Connection (Not Information) – The Essential Ingredient of a Great Sermon


  • What do they need to do?
    • Simple Messages Connect.  What’s the one thing you want them to do?  You have 1.5 seconds to make a billboard impression.  For example, Chick-Fila is: Eat More Chicken.
    • People don’t need more information.  People need their lives changed.  Your goal is not to get people to think you know something, your goal is to lead them to change.
    • Don’t just say it, show it.  This is why a one-point sermon does in fact require some time to deliver, and is very effective.  Every 10 minutes the brain asks, “When is this going to be over?”  You need props and illustrations every 10 minutes to bring them back.
  • What does my audience currently think, and what do I want them to think?  
    • Begin your message where they live.  What matters in their minds?  What do they interact with?  What’s their reality?
    • We no longer live in the Information Age.  We live in the Attention Economy.
  • Why am I the one to communicate this?

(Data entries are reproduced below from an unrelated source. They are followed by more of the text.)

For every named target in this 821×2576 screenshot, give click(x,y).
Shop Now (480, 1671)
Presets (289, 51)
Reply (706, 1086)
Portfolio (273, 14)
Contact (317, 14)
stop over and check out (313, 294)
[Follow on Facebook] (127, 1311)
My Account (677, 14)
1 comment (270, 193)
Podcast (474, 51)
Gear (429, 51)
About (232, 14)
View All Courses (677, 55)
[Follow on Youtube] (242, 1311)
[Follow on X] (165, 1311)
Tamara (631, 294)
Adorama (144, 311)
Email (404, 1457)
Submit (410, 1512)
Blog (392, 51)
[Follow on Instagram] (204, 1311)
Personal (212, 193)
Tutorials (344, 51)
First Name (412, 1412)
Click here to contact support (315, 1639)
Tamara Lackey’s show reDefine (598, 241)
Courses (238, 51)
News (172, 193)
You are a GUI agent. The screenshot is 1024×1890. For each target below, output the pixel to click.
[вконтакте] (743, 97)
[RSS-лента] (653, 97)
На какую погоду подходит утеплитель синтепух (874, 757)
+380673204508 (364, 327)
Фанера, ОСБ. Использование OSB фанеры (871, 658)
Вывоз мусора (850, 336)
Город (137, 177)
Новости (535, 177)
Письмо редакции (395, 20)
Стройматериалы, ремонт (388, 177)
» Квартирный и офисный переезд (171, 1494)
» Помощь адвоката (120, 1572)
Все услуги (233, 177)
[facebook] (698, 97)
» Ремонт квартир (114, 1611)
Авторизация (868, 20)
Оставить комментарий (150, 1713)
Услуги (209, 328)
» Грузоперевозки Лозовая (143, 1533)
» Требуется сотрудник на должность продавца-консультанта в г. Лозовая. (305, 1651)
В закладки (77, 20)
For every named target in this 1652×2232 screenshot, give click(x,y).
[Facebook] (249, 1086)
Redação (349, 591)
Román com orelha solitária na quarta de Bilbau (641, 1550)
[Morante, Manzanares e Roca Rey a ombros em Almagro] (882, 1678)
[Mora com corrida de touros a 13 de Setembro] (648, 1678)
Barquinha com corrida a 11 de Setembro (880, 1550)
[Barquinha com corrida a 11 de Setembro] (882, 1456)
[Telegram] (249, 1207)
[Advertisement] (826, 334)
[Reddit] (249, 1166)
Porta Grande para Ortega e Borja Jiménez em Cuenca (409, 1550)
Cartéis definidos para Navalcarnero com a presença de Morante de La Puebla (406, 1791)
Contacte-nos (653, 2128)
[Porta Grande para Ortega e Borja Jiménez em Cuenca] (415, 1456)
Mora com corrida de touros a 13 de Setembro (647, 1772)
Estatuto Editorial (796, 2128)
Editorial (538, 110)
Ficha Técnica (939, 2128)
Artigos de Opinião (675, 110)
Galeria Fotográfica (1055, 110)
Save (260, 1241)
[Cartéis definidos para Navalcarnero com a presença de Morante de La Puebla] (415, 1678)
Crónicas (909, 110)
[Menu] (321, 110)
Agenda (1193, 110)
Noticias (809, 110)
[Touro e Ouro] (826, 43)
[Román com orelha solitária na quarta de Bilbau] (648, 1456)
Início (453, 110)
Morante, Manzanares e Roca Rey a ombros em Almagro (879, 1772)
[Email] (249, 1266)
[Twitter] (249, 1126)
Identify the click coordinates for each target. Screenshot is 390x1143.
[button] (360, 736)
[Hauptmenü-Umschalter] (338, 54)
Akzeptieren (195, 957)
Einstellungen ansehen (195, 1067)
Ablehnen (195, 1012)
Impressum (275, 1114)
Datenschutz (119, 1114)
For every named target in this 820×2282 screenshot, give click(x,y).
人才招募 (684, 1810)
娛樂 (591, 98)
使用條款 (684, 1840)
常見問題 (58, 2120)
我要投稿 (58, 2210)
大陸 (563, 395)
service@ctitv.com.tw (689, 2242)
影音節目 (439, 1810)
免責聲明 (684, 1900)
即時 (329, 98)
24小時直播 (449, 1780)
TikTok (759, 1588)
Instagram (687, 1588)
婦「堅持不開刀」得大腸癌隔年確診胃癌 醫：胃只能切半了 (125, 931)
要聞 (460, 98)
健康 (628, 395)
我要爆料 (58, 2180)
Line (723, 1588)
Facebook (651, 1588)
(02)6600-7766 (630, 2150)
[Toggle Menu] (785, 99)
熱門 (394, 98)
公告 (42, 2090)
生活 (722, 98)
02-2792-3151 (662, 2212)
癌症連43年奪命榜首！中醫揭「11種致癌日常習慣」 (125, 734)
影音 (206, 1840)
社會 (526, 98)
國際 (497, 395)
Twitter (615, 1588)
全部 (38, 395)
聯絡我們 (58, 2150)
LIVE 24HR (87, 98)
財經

    • The message needs to change you before it can change them.
    • You are the message.  It’s Jesus in your life that becomes the message.  Leverage your life experiences.
    • One of your goals in the first five minutes is to have them think, “I like this guy.”  It’s not being self-serving; people aren’t willing to be challenged by those they don’t know or like.
    • When crafting your introduction, assume the worst.  Picture your audience as adult high school students: you’ve got 30 seconds to catch them or lose them.